Whether on account of oil bunkering, piracy or other criminal acts, such ships are seized and handed over to the Nigerian Navy to manage. Over time, the ships become abandoned because neither the EFCC nor any other arm of government makes budgetary provision for their management until the final determination of their cases. In the interim, sea pirates, acting in concert with public officials, loot such vessels. The wreckages are then left to decay and drift in the seas. Available reports indicate that several of the assets confiscated by the EFCC have now become a threat to the country’s maritime industry and economy, with no sign that the authorities will do anything about the situation.

In Lagos earlier this month, the Minister of Transportation, Rotimi Chibuike Amaechi, pledged to investigate the growing incidence of accidents on Nigeria’s waterways, especially in Lagos State. His pledge was based on complaints that accidents around Magazine Point in the Marina area of Lagos were becoming worrisome. A similar promise was also made by the Nigerian Maritime Administration and Safety Agency (NIMASA), a parastatal under Amaechi’s supervision, which further proposed stakeholder collaboration as panacea to tackling the challenge posed by shipwrecks to marine activities across the country. Like all previous promises, there has been no follow-up.

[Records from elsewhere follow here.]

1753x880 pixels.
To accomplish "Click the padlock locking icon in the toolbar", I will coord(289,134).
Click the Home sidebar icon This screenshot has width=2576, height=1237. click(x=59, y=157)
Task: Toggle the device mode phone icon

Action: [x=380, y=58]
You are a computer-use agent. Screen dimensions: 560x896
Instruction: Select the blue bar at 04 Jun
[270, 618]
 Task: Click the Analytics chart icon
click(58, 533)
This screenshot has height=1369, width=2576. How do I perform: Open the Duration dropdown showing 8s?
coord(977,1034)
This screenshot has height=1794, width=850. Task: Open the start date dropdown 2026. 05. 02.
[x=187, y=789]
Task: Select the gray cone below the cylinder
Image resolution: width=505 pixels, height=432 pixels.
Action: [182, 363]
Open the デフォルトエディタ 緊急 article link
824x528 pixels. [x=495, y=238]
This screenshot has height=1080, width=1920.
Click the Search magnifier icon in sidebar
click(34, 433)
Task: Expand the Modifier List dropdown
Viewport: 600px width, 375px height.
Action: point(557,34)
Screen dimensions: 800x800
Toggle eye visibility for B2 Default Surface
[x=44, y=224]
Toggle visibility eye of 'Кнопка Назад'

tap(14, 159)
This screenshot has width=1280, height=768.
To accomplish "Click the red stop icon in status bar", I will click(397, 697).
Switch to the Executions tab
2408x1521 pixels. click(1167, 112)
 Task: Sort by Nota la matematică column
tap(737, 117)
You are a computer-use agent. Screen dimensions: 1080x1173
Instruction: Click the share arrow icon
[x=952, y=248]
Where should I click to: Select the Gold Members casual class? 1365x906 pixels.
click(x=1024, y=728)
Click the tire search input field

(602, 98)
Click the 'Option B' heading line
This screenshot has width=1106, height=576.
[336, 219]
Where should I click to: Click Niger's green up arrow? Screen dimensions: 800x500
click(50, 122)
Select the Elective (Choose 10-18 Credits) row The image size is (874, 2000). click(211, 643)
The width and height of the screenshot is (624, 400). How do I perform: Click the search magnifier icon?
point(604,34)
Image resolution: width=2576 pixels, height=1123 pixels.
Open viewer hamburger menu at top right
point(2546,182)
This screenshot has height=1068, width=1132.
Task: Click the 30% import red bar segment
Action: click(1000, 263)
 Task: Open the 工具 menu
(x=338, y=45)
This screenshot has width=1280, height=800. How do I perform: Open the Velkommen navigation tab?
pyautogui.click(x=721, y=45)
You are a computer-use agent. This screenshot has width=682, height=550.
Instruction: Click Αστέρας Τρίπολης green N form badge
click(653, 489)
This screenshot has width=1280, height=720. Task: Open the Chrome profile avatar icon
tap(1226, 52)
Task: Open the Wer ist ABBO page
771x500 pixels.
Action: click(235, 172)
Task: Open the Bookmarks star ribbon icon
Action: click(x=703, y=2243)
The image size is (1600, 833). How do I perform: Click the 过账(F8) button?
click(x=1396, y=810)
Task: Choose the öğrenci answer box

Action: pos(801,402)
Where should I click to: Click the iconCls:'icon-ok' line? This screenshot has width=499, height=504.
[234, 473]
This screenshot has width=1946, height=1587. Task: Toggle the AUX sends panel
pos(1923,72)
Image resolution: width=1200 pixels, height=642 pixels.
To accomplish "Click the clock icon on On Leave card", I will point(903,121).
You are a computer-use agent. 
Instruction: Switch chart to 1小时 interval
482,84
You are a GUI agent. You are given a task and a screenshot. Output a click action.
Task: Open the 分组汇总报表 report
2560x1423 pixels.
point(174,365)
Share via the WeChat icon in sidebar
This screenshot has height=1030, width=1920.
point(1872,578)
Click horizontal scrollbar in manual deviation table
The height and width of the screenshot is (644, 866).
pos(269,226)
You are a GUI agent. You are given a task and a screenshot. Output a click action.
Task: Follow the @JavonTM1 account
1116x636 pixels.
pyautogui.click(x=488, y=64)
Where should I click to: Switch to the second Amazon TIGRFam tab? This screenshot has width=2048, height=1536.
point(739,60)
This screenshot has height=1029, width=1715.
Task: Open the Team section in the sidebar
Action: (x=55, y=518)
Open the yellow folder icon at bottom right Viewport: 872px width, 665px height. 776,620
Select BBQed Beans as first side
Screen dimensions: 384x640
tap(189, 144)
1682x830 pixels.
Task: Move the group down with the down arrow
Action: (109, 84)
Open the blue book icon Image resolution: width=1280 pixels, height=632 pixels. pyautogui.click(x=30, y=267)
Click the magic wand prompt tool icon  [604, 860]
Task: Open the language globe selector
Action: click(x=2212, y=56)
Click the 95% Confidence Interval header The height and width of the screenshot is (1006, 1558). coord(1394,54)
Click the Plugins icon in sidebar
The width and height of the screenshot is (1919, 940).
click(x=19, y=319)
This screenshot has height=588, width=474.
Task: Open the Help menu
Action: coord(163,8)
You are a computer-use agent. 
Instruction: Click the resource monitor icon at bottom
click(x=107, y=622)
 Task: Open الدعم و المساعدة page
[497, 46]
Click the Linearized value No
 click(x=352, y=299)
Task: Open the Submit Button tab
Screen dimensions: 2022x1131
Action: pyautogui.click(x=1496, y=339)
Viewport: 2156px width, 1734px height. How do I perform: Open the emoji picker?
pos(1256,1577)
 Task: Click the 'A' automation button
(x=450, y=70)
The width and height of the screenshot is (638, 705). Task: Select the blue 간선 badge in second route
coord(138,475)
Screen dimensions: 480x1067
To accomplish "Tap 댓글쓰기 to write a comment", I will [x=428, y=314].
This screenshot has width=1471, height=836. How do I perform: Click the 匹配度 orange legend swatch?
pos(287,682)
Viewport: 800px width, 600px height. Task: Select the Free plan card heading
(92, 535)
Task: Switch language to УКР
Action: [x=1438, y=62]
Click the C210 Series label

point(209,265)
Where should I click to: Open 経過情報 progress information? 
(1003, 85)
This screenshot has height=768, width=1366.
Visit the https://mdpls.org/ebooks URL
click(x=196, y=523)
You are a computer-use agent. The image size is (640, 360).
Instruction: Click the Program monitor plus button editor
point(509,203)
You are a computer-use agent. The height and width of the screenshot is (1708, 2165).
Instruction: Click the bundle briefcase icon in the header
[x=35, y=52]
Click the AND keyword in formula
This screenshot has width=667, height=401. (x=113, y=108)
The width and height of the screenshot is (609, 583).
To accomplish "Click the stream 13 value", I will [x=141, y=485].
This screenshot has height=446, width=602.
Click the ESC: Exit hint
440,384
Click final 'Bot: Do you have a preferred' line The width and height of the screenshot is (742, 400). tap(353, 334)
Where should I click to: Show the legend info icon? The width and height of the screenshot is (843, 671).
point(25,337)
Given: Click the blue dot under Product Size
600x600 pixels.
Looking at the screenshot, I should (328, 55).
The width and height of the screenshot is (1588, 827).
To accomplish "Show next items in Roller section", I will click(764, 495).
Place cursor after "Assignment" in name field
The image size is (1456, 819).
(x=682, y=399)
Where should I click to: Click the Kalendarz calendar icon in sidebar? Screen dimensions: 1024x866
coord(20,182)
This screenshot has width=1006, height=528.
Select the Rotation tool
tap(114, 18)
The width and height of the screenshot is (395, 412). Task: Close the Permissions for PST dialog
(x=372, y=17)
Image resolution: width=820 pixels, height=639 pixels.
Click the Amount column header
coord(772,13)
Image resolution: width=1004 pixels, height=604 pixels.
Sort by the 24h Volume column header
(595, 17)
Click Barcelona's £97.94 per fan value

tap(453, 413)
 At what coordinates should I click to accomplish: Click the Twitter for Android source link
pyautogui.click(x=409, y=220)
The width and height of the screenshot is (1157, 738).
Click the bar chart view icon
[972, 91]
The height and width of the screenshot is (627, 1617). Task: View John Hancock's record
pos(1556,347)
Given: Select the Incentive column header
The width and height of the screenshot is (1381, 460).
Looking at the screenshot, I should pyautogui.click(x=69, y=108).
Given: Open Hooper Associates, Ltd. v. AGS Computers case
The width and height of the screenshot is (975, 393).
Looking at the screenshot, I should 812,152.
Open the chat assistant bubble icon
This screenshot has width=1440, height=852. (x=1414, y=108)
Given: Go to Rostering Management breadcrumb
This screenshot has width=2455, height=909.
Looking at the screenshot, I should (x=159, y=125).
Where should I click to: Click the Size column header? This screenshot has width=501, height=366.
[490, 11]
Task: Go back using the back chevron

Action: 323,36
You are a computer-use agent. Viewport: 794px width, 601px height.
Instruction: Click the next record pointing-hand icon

The first issue to address is that of transparency and accountability. Almost daily, we read reports about assets recovered from former government officials or the opposition. But what happens to the recovered assets are kept in the dark. The second issue is on the urgent need for the country to proceed with enumeration of wrecked ships blocking the waterways, determine what led to their abandonment and what steps should be taken to avert such desertion or accidents. Meanwhile, the onus is on the EFCC to explain why and how vessels seized by it have become a threat to the nation’s economy.

While we await clarification from the EFCC on the fate of the seized ships, NIWA should be concerned that, so commonplace are accidents on the Nigerian waterways that its Managing Director, Senator Olorunibe Mamora, once escaped death when a floating log of wood hit the boat carrying him and his entourage while on inspection at the Lagos facilities of the agency. That incident underscores the reason one of the major causes of accidents on our waterways is collision with submerged hard objects. According to estimates from the United Nations (UN), there are more than three million shipwrecks in the ocean floor worldwide and Nigeria is one of the countries where such wrecks are said to be lying under the waterbed.

We cannot continue to waste the lives of our citizens on avoidable accidents many of which happen because of seized ships that have been allowed to rot away on our waterways. So, beyond the issue of transparency and accountability that the EFCC needs to address on the issue of seized ships, the commission must also work with NIWA and other agencies in the maritime sector on how to decongest our waterways of these prime assets that are left to waste.